> [Excerpted text]:
=-=-=-=-=
Ironically, it was Keynesian that saved 1930s' capitalism from itself.

Simon Arthur

My fundamental issue with the Labour Party is that while they want a fairer distribution of income, they still want in within the capitalist system. This is fine, but they are still dependent on capitalism to provide those funds and ignore all the socio-economic and especially ecological debates that come with it. Can you be both ecologically friendly and keep the mines open? Can you support jobs and vote to shut trident down? It seems to demand too many contradictory views to hold (which Corbyn seems to being forced to realise now) which Labour just aren't examining. They may jump start capitalism but i, personally, cant see it being in anything other than terminal decline. But im a pessismist....


I agree with your analysis of the problem with democracy. We are so close to the Times when the world’s problem have to be solved that it is unrealistic to think that our current form of democracy will give us the answer.
It is essential that we find a way to put the world on a war footing to resolve the multiple,icity of issues facing us. I recognise that this will take time but 5 years is about as much as we have got left to persuade by example and by argument the key nations in the world to join a New United Nations to implement a sustainable economy. There are adequate resources for the planet to provide a good life if we manage its resources sustainably.
Such a policy can only succeed if it is introduced slowly and extended as fast as its acceptance permits,but it is the direction that Labour is uniqu;year placed to embrace.


"weakening workers’ bargaining power."

Bargaining power can raise nominal wages but it can not raise real wages because when nominal wages rise, businesses pass along the costs as price increases, which leaves real wages unaffected.

Similarly, if nominal wages fall due to a lack of bargaining power, competition sees to it the excess profits of businesses are competed away. Prices fall with nominal wages. Real wages, in this case also, are unaffected.

No, the only way to get real wage increases is by increasing productivity.

Incidentally, during the Great Depression, while nominal wages fell, prices fell faster than wages, which meant that real wages were actually rising.

So much for businesses taking advantage of unemployed workers. (I think I just killed Marxism).
=-=-=-=-=
> [Excerpted records]:
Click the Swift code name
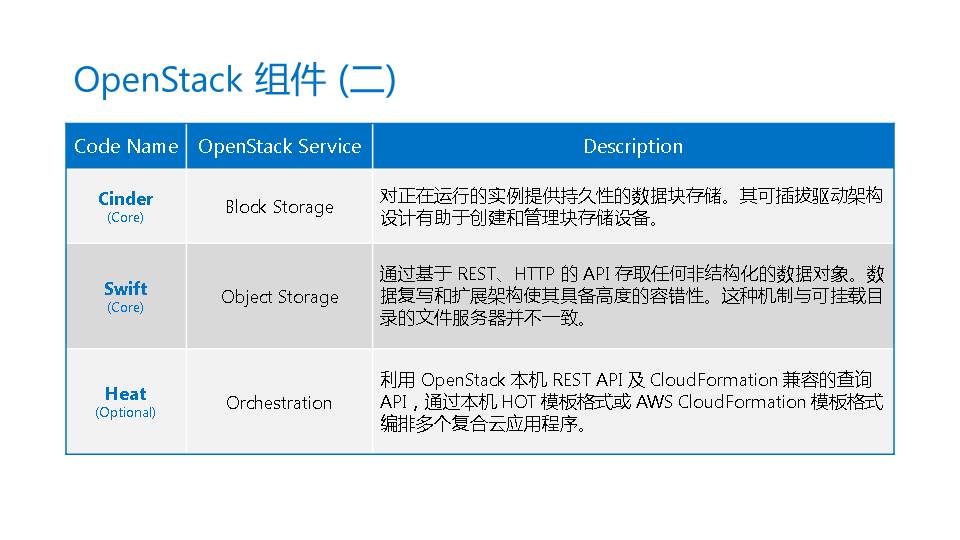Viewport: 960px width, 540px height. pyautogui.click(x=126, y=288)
=-=-=-=-=
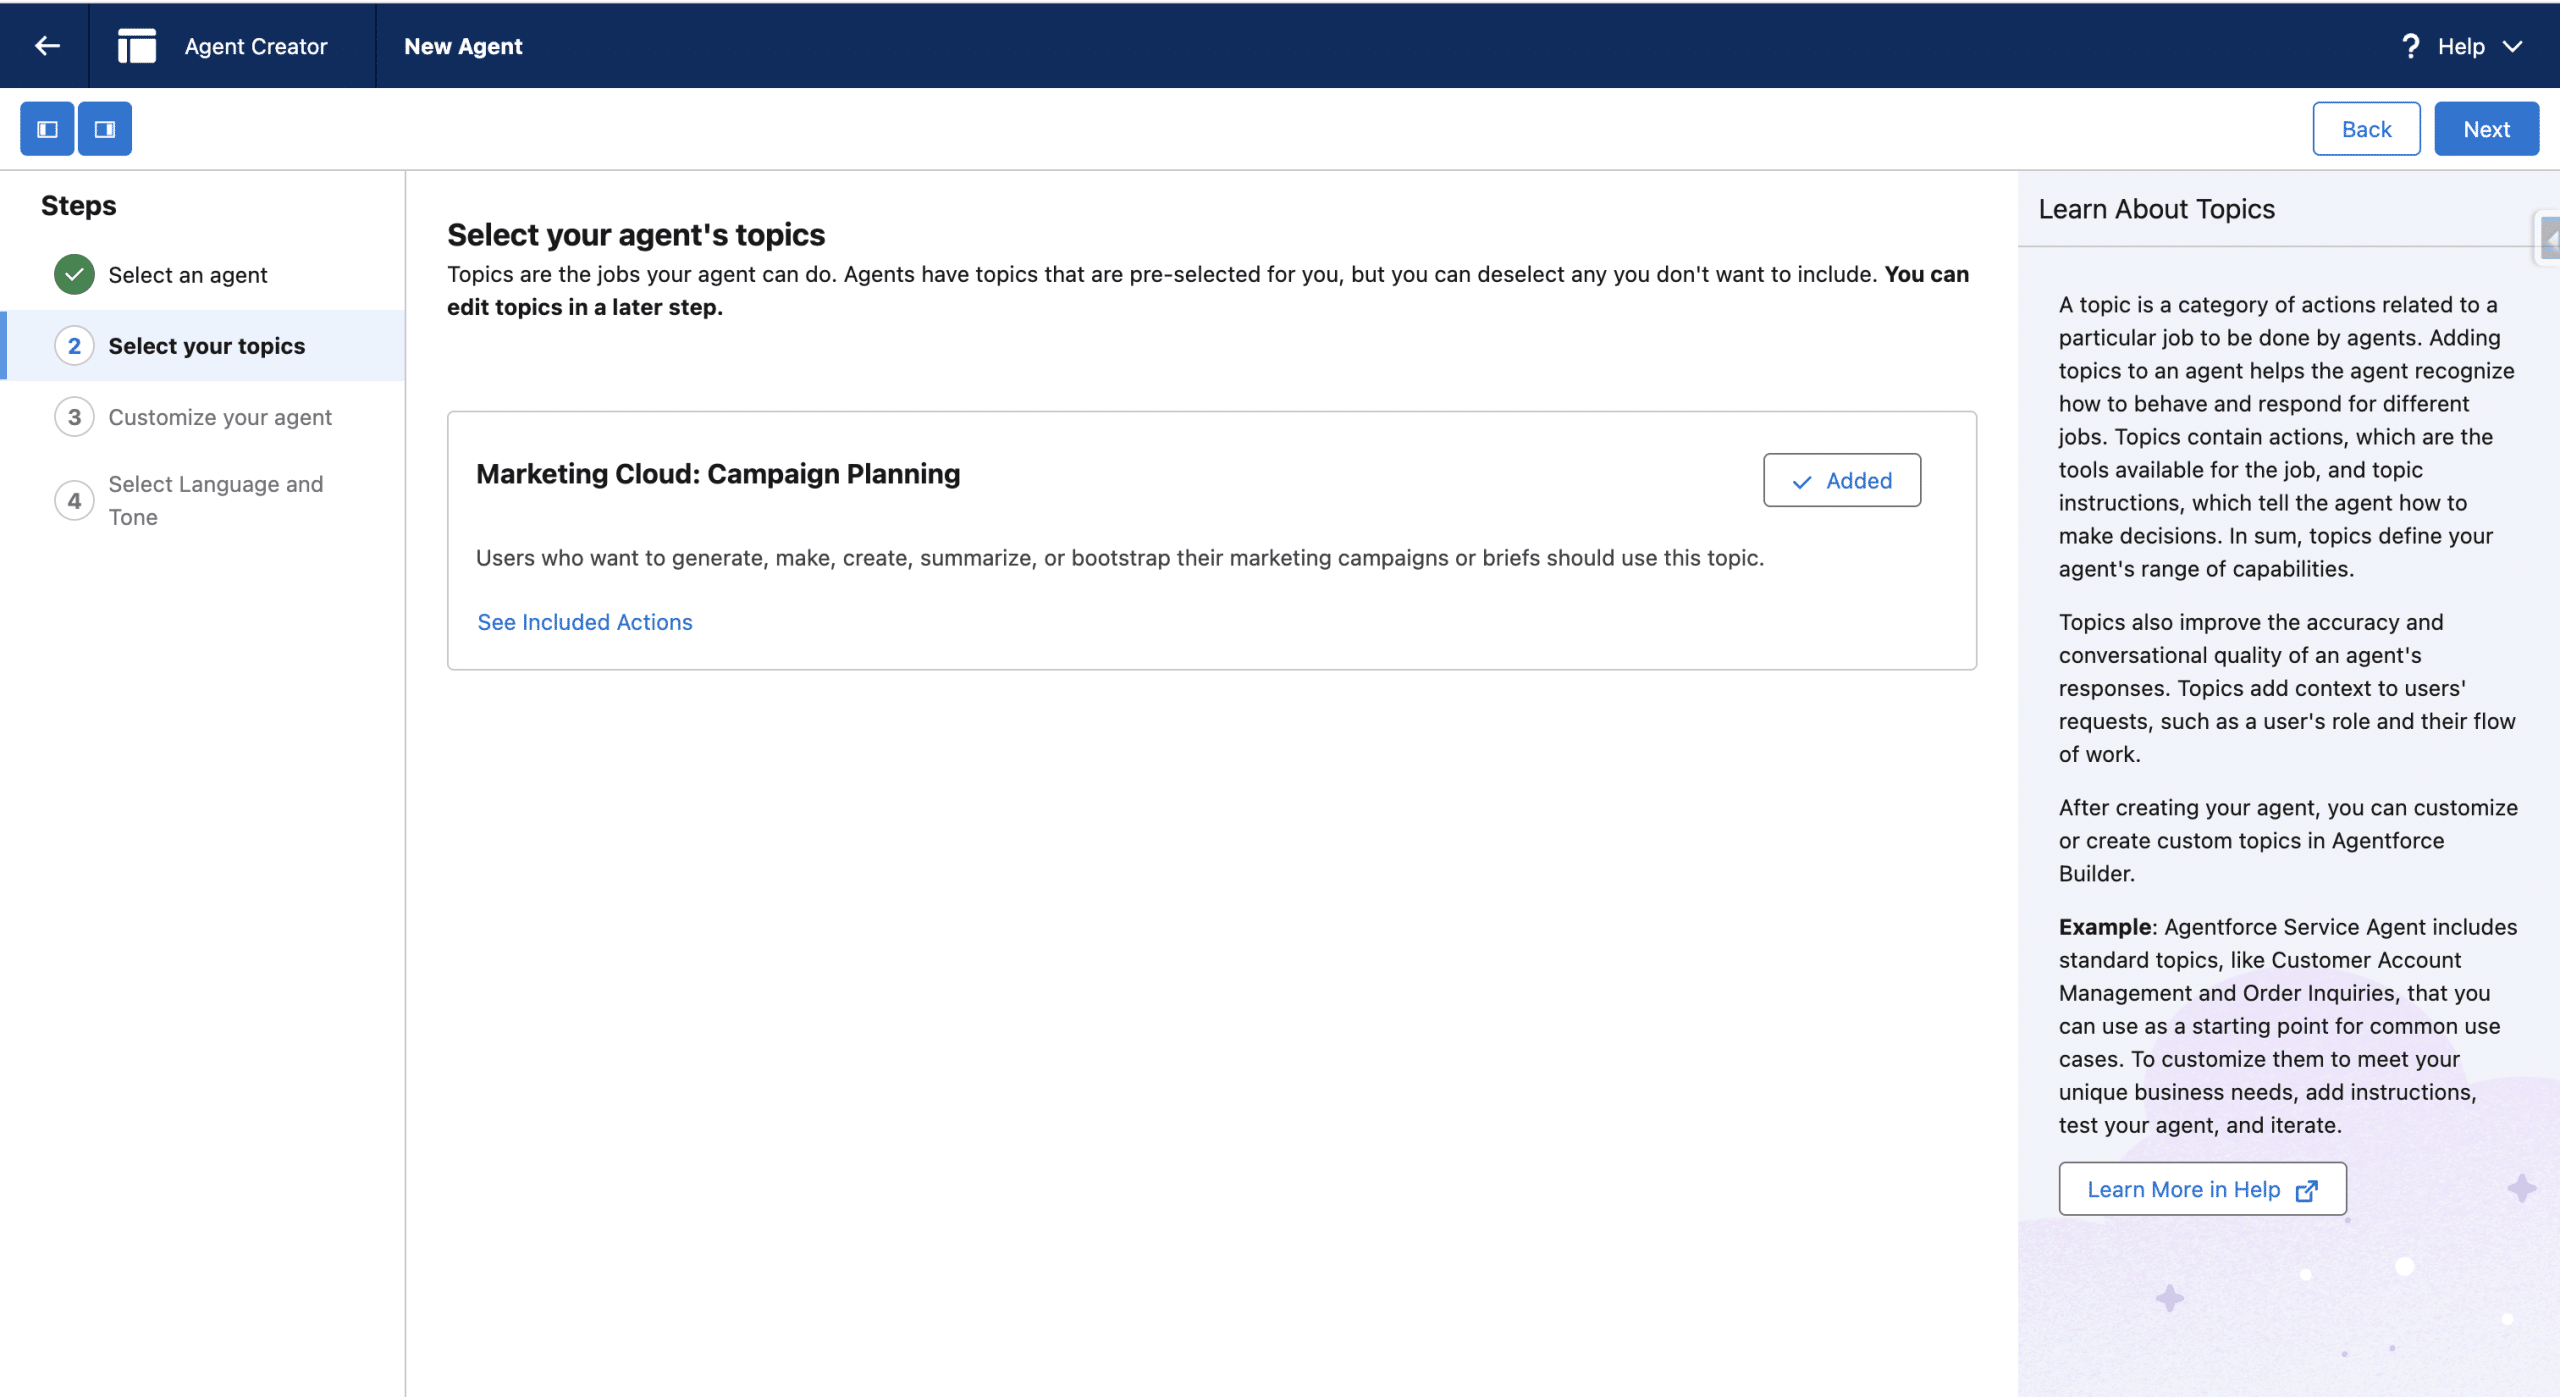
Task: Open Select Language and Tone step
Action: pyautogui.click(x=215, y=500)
=-=-=-=-=
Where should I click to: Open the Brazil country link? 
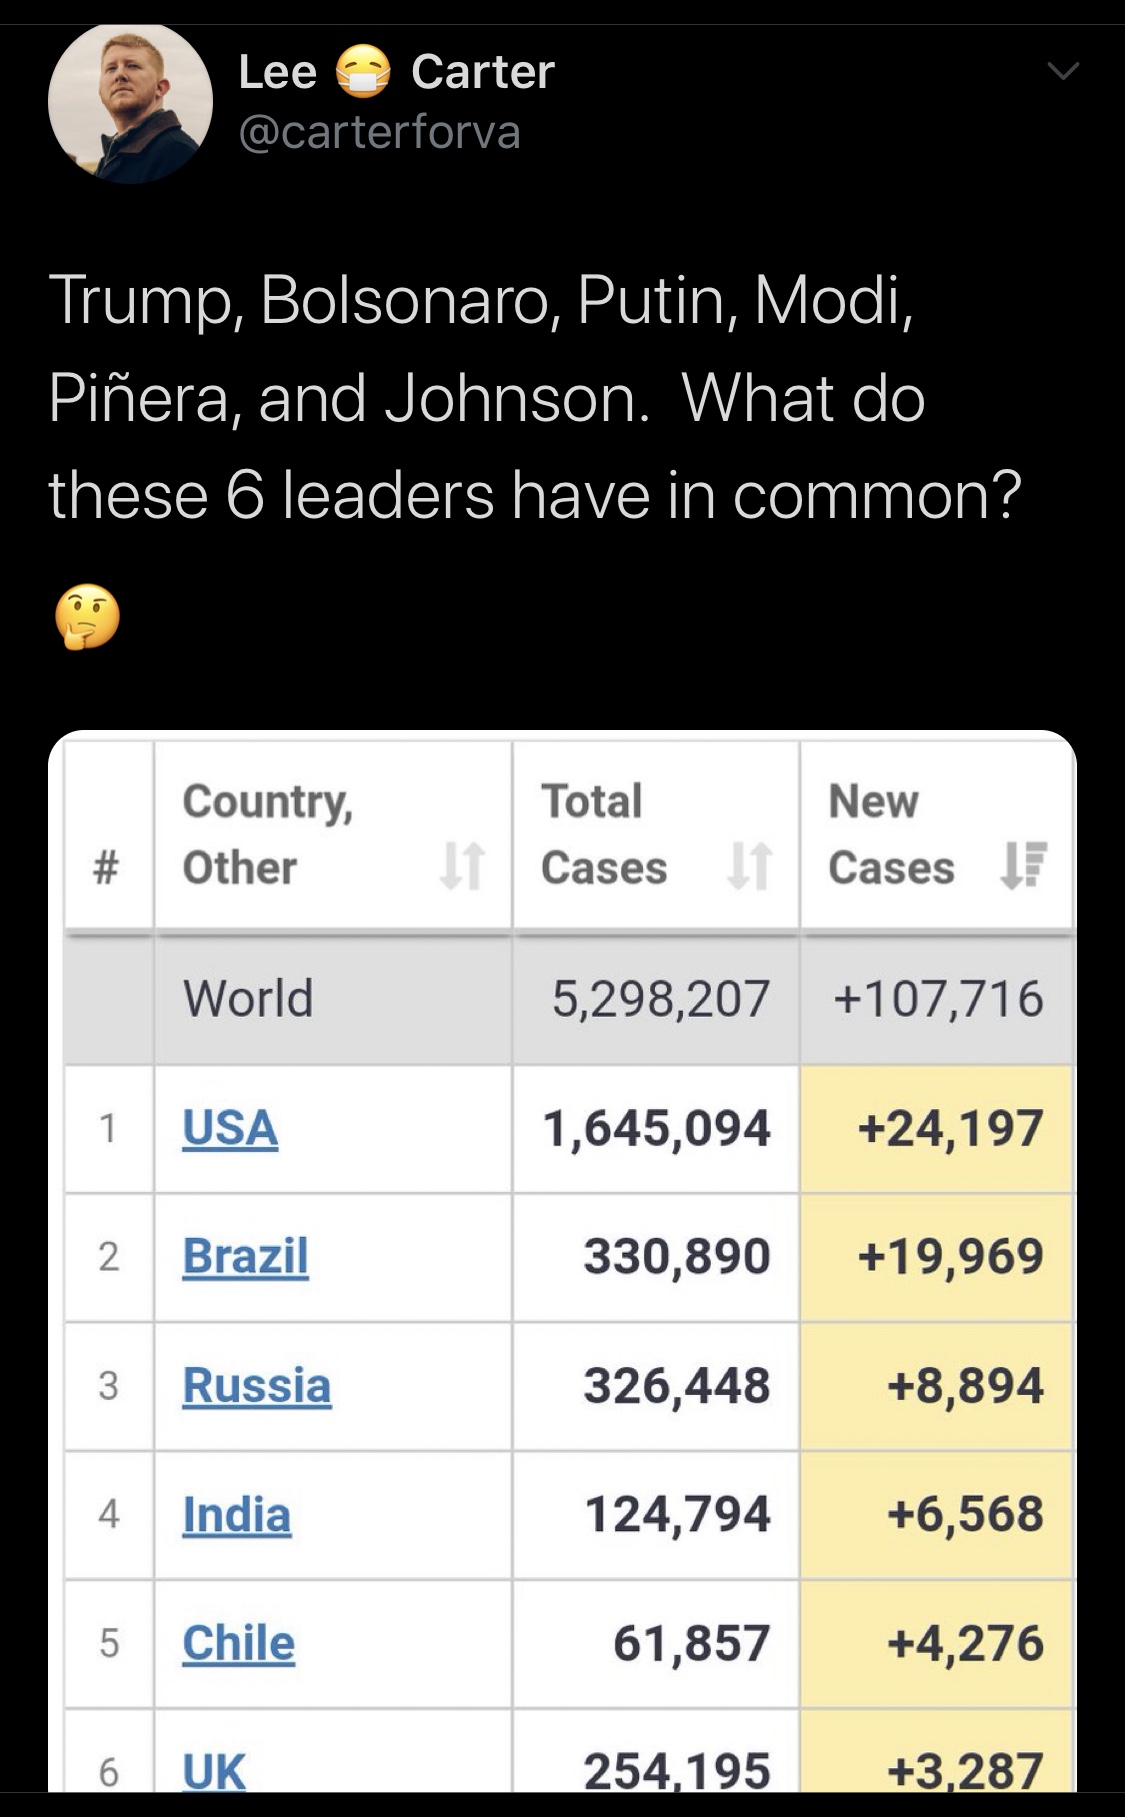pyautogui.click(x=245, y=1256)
=-=-=-=-=
> [Tasks for this exercise]:
a. In the excerpted comments, reproduce word for word the stretch from "Similarly, if nominal" through "were actually rising.".
b. Condense the paragraph of the excerpted comments that begins "Bargaining power can raise nominal wages" into a single shorter sentence that keeps its main points.

> [Responses by task]:
a.
Similarly, if nominal wages fall due to a lack of bargaining power, competition sees to it the excess profits of businesses are competed away. Prices fall with nominal wages. Real wages, in this case also, are unaffected.

No, the only way to get real wage increases is by increasing productivity.

Incidentally, during the Great Depression, while nominal wages fell, prices fell faster than wages, which meant that real wages were actually rising.

b. Bargaining power can lift nominal wages but not real wages, because businesses pass higher wage costs on as price increases, which leaves real wages unchanged.